**Job**: Render the lines of the material from the one containing "Image resolution: width=2464" down to the one containing "What do you see at coordinates (72, 346)", both included, as a Markdown table with the columns Row and Line. Number each line in Row and leave out blank lines.

######

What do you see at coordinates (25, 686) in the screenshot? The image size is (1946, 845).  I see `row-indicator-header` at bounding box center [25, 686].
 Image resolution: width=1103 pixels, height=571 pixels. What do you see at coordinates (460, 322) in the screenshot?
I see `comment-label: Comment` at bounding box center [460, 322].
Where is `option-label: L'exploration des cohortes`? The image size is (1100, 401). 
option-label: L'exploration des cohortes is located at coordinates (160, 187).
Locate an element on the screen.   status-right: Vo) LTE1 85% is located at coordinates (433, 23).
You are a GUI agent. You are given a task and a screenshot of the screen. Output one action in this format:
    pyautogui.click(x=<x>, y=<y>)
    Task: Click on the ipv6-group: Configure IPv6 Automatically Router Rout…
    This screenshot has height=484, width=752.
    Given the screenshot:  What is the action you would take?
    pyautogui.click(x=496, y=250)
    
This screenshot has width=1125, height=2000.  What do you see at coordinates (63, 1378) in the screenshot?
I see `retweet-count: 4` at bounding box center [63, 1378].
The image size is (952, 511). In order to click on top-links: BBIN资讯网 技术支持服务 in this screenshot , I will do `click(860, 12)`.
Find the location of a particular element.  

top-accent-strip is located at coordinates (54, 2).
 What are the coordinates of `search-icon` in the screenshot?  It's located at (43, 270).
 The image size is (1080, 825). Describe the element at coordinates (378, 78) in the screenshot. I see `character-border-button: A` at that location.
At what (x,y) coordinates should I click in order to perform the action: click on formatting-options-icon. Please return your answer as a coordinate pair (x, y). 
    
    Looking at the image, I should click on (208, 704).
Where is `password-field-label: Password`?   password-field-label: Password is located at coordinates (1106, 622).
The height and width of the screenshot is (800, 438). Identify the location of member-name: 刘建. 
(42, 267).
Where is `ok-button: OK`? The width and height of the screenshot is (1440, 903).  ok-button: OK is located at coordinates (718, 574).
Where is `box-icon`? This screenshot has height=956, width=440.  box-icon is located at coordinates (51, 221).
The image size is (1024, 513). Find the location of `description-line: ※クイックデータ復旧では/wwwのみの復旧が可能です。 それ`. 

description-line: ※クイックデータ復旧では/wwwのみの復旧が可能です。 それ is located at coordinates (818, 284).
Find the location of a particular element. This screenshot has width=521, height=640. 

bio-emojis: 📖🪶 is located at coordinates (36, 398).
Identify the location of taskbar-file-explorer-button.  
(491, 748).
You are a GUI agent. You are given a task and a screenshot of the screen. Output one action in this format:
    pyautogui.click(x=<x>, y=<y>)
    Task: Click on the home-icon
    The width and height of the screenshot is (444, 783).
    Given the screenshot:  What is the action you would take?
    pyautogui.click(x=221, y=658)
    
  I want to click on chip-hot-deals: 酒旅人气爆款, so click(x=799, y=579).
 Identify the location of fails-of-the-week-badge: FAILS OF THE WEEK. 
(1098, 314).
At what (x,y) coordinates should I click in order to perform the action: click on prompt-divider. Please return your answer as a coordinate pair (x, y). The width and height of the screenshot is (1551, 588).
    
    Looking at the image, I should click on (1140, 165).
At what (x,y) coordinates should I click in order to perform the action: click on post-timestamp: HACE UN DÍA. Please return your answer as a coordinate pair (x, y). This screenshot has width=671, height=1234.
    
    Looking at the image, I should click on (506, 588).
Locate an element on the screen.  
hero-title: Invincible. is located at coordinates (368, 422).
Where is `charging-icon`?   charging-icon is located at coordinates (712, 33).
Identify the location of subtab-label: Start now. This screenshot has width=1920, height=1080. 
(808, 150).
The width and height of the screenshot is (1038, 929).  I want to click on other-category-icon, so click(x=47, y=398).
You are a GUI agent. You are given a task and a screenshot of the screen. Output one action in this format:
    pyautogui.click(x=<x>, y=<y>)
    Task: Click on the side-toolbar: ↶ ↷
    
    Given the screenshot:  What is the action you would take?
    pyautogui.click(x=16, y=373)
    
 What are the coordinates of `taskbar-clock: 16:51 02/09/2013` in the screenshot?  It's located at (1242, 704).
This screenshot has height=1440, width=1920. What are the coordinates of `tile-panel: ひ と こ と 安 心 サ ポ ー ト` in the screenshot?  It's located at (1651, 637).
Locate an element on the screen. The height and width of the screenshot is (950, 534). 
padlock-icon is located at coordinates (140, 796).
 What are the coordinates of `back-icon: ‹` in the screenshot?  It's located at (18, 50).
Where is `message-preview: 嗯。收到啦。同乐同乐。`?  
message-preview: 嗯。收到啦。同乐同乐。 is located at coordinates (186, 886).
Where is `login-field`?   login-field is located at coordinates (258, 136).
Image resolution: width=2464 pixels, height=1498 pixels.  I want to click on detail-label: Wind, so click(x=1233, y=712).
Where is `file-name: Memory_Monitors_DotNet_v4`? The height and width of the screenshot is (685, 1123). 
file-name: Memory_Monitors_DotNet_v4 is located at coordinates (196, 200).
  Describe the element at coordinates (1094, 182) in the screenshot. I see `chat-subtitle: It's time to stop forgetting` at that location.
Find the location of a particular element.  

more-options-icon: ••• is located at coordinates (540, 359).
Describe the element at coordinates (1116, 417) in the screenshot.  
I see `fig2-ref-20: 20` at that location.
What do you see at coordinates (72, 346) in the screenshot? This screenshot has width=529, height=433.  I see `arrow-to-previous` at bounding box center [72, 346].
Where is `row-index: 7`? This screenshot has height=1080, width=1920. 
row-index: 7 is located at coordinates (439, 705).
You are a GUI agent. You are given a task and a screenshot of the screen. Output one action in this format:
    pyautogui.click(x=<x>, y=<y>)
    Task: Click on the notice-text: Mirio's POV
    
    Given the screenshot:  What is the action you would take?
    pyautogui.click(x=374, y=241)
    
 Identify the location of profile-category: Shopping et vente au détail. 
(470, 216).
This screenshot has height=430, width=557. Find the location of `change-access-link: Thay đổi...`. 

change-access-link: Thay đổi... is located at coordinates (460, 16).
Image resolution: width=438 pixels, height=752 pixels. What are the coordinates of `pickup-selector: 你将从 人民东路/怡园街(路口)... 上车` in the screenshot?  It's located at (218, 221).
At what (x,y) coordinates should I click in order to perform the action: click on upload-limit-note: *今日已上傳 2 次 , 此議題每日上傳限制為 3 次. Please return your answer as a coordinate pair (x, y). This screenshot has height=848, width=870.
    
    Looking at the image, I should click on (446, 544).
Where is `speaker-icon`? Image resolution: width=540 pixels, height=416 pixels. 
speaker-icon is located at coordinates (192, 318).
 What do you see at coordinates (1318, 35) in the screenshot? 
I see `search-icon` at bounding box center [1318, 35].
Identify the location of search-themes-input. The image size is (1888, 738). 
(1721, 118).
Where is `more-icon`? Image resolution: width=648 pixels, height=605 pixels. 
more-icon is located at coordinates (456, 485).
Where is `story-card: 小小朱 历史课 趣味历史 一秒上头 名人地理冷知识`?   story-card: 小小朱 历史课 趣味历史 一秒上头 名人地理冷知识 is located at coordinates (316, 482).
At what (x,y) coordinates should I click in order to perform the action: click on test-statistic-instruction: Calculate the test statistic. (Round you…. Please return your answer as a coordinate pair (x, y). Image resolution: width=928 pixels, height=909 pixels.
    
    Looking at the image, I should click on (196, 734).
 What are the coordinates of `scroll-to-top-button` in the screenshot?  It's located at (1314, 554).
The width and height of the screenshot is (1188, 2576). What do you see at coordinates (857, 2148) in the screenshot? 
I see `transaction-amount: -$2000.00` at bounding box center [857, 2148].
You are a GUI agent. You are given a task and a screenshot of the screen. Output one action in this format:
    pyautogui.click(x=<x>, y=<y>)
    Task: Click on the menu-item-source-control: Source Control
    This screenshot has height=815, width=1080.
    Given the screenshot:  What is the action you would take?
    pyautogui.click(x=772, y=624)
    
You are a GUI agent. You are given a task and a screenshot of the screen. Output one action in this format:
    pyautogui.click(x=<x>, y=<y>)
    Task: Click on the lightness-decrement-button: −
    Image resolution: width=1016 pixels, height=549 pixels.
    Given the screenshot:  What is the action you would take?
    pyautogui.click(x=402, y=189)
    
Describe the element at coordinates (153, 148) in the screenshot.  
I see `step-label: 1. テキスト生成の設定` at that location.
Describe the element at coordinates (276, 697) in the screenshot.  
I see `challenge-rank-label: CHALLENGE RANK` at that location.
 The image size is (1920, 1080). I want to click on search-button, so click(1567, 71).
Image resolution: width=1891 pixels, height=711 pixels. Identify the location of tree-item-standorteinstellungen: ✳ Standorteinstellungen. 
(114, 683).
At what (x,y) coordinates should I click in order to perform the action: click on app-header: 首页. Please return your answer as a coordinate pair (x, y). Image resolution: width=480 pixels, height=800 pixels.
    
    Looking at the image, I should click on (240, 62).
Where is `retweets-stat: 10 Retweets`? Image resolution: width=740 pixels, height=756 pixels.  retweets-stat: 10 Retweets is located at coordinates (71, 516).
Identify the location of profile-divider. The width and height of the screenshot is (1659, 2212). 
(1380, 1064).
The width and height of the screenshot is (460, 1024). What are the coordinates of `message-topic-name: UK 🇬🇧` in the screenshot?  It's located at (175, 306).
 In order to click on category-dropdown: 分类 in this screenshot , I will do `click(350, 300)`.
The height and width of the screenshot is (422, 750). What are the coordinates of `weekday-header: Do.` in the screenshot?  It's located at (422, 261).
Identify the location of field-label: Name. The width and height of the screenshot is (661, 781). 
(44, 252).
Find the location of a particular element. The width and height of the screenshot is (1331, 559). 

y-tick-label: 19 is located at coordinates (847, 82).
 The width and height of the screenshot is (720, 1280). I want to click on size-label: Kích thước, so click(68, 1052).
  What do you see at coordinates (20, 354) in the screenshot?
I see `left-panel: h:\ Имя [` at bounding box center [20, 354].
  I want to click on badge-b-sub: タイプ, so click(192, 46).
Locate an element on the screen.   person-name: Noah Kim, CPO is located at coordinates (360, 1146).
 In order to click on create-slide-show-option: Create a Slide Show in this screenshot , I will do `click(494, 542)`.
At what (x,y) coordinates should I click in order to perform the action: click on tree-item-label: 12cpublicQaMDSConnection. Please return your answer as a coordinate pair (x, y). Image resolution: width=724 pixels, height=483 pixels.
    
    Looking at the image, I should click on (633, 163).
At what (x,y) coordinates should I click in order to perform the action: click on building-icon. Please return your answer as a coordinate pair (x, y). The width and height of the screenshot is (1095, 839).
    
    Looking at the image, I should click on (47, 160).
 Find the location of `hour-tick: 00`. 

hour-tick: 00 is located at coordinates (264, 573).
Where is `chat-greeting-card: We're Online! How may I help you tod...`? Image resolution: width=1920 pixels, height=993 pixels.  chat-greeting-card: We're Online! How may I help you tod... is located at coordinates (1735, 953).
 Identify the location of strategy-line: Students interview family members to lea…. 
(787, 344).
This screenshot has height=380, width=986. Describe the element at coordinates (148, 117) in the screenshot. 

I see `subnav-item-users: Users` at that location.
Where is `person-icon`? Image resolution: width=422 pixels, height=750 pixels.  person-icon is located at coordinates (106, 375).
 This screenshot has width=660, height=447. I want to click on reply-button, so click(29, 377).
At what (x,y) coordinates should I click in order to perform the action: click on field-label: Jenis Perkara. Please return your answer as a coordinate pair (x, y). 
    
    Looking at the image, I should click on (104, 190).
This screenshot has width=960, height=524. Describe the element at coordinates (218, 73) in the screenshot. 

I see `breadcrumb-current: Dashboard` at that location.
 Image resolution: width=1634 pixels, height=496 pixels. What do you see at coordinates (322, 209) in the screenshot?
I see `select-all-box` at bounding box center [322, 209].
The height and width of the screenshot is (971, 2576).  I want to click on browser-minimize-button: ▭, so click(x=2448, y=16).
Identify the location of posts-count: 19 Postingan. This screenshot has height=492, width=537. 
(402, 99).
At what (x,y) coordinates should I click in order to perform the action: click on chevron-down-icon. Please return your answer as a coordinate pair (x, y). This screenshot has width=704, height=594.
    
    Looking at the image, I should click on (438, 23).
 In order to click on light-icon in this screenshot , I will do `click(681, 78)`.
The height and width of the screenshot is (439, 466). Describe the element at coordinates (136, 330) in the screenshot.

######

**Solution to the problem**:
| Row | Line |
|---|---|
| 1 | Image resolution: width=2464 pixels, height=1498 pixels.  I want to click on detail-label: Wind, so click(x=1233, y=712). |
| 2 | Where is `file-name: Memory_Monitors_DotNet_v4`? The height and width of the screenshot is (685, 1123).  |
| 3 | file-name: Memory_Monitors_DotNet_v4 is located at coordinates (196, 200). |
| 4 |   Describe the element at coordinates (1094, 182) in the screenshot. I see `chat-subtitle: It's time to stop forgetting` at that location. |
| 5 | Find the location of a particular element.   |
| 6 | more-options-icon: ••• is located at coordinates (540, 359). |
| 7 | Describe the element at coordinates (1116, 417) in the screenshot.   |
| 8 | I see `fig2-ref-20: 20` at that location. |
| 9 | What do you see at coordinates (72, 346) in the screenshot? This screenshot has width=529, height=433.  I see `arrow-to-previous` at bounding box center [72, 346]. |